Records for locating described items
◇ ◇ ◇ ◇ ◇

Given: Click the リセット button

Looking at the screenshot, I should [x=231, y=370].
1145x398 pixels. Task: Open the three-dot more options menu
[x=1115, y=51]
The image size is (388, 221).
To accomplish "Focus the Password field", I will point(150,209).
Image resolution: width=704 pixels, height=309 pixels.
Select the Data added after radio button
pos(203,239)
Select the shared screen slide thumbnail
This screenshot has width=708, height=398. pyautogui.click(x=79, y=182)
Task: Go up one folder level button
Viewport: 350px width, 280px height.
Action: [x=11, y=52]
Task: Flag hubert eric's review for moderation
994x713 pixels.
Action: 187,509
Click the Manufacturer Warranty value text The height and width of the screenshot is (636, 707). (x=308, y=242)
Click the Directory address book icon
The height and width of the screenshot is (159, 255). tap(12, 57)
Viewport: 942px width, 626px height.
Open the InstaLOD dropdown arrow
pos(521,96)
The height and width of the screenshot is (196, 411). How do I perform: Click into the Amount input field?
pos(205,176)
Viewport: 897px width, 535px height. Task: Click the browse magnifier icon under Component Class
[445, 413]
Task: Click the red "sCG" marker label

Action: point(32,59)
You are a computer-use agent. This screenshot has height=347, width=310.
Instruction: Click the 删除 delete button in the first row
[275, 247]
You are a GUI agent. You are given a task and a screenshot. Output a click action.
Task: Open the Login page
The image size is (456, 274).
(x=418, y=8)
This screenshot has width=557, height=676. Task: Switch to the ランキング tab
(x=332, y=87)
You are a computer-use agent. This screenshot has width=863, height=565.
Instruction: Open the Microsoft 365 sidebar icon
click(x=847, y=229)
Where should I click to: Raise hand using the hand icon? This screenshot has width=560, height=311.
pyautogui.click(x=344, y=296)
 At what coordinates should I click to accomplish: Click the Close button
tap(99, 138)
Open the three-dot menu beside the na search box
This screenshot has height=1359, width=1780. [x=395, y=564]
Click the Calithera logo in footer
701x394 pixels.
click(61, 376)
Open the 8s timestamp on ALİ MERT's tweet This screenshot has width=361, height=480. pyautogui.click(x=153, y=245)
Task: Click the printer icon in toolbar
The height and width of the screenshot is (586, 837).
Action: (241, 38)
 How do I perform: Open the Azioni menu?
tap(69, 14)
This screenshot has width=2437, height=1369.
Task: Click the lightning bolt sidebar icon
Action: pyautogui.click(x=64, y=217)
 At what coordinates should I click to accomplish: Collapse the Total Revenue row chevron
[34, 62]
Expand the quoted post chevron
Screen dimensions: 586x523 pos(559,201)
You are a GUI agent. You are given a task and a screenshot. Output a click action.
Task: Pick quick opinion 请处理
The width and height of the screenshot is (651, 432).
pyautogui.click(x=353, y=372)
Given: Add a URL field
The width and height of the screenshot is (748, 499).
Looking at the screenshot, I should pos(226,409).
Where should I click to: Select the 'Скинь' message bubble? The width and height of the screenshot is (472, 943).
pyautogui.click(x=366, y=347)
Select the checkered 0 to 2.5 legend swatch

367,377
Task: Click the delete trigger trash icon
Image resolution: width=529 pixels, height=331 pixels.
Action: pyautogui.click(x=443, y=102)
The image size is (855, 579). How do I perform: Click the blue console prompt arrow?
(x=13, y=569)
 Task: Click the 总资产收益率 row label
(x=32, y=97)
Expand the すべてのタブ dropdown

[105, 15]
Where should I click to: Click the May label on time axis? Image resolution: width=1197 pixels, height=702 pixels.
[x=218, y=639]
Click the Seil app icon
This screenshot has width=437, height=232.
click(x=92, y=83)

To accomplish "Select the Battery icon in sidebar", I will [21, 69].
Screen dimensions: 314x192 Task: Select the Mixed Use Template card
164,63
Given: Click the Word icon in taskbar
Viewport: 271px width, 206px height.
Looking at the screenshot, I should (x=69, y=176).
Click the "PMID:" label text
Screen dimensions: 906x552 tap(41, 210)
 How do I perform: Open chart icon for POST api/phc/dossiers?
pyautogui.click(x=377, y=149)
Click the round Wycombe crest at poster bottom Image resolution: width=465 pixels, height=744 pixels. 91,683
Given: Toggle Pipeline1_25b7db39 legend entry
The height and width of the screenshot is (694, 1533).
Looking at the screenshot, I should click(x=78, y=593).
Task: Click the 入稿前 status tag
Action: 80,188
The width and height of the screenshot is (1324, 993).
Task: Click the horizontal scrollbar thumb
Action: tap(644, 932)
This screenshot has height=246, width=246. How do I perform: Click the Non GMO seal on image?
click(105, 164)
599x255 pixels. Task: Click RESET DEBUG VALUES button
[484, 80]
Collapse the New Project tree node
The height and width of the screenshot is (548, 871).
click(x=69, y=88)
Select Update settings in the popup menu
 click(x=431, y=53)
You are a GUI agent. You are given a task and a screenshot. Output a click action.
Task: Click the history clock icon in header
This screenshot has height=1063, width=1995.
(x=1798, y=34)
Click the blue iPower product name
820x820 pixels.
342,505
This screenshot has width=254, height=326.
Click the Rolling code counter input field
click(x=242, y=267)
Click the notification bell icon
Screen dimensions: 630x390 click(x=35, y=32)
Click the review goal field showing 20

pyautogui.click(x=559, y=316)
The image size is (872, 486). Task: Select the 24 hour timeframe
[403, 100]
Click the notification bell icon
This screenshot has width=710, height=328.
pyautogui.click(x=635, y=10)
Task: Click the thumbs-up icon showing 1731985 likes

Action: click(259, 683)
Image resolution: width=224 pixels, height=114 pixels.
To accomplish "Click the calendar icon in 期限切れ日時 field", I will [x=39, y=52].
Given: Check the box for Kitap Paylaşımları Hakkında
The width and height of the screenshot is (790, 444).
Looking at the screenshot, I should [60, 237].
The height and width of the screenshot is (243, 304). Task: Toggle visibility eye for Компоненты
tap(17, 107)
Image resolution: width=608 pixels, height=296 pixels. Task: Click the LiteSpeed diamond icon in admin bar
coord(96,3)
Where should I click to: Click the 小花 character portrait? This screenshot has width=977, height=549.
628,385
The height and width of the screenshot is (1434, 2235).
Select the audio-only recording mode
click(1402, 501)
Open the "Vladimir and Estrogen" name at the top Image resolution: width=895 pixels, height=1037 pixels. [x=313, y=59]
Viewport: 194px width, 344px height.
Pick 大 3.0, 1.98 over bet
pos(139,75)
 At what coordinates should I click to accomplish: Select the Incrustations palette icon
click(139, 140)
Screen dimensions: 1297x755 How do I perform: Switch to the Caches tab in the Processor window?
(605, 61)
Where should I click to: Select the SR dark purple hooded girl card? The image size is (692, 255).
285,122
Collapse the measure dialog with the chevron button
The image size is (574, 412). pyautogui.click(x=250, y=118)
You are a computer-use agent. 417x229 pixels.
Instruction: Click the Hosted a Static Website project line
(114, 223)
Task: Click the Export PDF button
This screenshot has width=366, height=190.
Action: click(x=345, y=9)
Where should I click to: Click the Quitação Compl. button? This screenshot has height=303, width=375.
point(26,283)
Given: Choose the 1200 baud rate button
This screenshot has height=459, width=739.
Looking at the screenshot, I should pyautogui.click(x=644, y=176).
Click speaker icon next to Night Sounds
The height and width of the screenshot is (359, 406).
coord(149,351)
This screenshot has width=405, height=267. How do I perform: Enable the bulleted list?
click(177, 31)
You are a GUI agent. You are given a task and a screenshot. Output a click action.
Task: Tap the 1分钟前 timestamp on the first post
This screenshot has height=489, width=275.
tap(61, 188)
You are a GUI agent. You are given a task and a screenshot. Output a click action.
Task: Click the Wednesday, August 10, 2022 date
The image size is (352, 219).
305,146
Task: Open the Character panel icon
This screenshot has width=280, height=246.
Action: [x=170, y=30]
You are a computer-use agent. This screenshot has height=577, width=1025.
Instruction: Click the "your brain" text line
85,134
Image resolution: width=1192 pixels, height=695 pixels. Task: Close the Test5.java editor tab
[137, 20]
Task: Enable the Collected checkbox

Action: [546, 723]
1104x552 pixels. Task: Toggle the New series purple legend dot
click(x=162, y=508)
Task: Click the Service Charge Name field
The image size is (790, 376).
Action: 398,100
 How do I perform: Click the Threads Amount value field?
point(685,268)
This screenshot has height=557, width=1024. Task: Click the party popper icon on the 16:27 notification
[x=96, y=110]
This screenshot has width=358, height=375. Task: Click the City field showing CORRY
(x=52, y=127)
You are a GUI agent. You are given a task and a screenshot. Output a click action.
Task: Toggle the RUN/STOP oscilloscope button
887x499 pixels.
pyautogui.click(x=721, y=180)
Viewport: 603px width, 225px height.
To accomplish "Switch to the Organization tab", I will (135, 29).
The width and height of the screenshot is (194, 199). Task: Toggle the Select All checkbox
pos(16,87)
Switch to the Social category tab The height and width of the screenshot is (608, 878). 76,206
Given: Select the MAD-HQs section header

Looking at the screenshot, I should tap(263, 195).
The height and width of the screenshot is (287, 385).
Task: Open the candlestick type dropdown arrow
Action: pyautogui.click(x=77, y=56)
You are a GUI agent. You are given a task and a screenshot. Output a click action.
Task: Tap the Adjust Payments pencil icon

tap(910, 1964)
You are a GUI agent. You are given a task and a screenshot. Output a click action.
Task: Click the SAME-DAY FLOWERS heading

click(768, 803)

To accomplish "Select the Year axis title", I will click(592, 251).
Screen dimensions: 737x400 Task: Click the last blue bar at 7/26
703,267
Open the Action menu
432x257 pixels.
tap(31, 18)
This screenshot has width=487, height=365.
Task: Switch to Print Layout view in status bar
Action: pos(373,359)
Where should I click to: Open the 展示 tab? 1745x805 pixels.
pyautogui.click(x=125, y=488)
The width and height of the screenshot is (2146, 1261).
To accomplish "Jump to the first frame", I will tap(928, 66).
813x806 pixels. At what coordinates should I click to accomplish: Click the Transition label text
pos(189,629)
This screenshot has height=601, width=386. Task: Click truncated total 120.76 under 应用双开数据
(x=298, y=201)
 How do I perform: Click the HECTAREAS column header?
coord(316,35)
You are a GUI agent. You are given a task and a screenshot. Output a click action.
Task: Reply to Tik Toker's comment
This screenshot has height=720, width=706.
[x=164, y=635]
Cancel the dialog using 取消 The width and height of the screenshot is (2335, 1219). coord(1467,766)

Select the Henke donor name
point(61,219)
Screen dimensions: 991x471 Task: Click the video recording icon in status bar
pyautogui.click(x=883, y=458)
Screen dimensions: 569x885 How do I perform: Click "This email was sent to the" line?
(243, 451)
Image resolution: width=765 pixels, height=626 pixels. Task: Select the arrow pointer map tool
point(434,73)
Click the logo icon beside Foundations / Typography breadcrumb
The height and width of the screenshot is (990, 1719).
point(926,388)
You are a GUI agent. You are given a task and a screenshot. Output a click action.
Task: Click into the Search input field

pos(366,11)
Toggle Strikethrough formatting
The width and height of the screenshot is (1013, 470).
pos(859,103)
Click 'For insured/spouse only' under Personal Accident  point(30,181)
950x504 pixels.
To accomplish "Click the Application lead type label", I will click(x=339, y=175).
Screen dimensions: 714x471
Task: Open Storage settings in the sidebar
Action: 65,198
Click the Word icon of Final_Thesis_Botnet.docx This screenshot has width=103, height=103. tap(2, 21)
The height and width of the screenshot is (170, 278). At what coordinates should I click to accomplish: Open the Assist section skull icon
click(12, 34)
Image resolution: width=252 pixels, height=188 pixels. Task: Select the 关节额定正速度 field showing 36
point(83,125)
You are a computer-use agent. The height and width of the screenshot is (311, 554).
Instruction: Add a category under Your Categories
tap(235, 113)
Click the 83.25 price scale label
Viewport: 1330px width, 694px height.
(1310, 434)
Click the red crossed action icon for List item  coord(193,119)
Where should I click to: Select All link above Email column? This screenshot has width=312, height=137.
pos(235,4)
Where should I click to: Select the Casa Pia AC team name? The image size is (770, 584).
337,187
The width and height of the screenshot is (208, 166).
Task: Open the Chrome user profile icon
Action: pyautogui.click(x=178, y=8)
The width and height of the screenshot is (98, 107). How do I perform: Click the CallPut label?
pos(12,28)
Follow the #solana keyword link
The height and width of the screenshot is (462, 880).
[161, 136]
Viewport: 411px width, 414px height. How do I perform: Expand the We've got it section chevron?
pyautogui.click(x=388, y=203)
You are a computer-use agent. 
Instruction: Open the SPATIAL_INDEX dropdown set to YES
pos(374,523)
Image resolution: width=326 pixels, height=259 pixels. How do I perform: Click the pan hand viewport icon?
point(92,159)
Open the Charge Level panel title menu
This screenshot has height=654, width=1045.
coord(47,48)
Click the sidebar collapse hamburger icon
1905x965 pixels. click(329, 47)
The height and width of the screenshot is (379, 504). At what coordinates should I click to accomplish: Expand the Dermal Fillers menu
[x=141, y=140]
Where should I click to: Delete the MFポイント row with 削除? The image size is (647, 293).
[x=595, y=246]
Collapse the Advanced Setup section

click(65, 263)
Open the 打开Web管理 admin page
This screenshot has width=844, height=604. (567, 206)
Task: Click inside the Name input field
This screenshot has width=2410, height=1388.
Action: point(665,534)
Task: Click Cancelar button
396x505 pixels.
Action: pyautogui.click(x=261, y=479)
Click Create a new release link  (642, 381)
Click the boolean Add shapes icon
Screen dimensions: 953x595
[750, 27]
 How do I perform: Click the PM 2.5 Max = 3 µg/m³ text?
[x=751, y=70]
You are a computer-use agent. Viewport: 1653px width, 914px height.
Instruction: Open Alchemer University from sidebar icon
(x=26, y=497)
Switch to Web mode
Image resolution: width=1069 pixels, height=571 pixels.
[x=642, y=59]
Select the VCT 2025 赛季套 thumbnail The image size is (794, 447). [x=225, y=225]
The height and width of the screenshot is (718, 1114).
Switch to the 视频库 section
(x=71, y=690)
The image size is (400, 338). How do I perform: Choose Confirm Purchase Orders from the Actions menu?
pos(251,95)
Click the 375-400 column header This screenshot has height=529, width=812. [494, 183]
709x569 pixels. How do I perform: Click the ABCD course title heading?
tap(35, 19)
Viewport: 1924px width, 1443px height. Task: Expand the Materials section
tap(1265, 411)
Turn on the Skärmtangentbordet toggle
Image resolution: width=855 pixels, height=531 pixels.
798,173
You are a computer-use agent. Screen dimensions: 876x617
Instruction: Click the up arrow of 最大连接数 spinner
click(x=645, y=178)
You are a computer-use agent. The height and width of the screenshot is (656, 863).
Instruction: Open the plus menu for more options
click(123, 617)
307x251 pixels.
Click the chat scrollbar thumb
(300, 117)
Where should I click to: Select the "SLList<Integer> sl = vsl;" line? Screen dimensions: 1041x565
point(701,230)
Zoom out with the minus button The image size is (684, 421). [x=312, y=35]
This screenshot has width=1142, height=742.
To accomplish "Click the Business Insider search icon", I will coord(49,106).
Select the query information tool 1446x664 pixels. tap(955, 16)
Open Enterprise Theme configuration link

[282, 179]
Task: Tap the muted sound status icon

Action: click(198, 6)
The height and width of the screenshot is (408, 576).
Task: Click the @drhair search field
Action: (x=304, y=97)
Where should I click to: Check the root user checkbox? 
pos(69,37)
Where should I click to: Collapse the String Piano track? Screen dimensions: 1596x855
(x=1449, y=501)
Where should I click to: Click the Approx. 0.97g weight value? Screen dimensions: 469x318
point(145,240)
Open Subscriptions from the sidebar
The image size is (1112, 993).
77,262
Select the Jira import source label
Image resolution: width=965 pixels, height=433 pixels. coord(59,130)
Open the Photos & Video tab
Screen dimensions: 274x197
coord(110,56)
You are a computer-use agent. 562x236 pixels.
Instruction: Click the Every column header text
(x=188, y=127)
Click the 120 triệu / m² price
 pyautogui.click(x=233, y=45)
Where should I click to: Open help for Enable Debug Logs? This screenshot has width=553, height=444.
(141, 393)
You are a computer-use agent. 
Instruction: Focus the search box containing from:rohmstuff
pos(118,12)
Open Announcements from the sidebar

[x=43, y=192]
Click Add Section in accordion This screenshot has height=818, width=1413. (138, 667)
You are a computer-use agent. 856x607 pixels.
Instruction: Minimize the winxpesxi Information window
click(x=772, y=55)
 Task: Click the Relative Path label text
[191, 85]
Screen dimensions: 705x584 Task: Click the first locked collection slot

◇ ◇ ◇ ◇ ◇

_EXERCISE_.
Convert the part of the listing above that opens with the line containing "The height and width of the screenshot is (1434, 2235)." and closes with the line containing "click(177, 31)" into a JSON list of strings, one string per line, leaving out blank lines.

_SOLUTION FOR THIS EXERCISE_.
[
  "The height and width of the screenshot is (1434, 2235).",
  "Select the audio-only recording mode",
  "click(1402, 501)",
  "Open the \"Vladimir and Estrogen\" name at the top Image resolution: width=895 pixels, height=1037 pixels. [x=313, y=59]",
  "Viewport: 194px width, 344px height.",
  "Pick 大 3.0, 1.98 over bet",
  "pos(139,75)",
  " At what coordinates should I click to accomplish: Select the Incrustations palette icon",
  "click(139, 140)",
  "Screen dimensions: 1297x755 How do I perform: Switch to the Caches tab in the Processor window?",
  "(605, 61)",
  "Where should I click to: Select the SR dark purple hooded girl card? The image size is (692, 255).",
  "285,122",
  "Collapse the measure dialog with the chevron button",
  "The image size is (574, 412). pyautogui.click(x=250, y=118)",
  "You are a computer-use agent. 417x229 pixels.",
  "Instruction: Click the Hosted a Static Website project line",
  "(114, 223)",
  "Task: Click the Export PDF button",
  "This screenshot has width=366, height=190.",
  "Action: click(x=345, y=9)",
  "Where should I click to: Click the Quitação Compl. button? This screenshot has height=303, width=375.",
  "point(26,283)",
  "Given: Choose the 1200 baud rate button",
  "This screenshot has height=459, width=739.",
  "Looking at the screenshot, I should pyautogui.click(x=644, y=176).",
  "Click speaker icon next to Night Sounds",
  "The height and width of the screenshot is (359, 406).",
  "coord(149,351)",
  "This screenshot has width=405, height=267. How do I perform: Enable the bulleted list?",
  "click(177, 31)"
]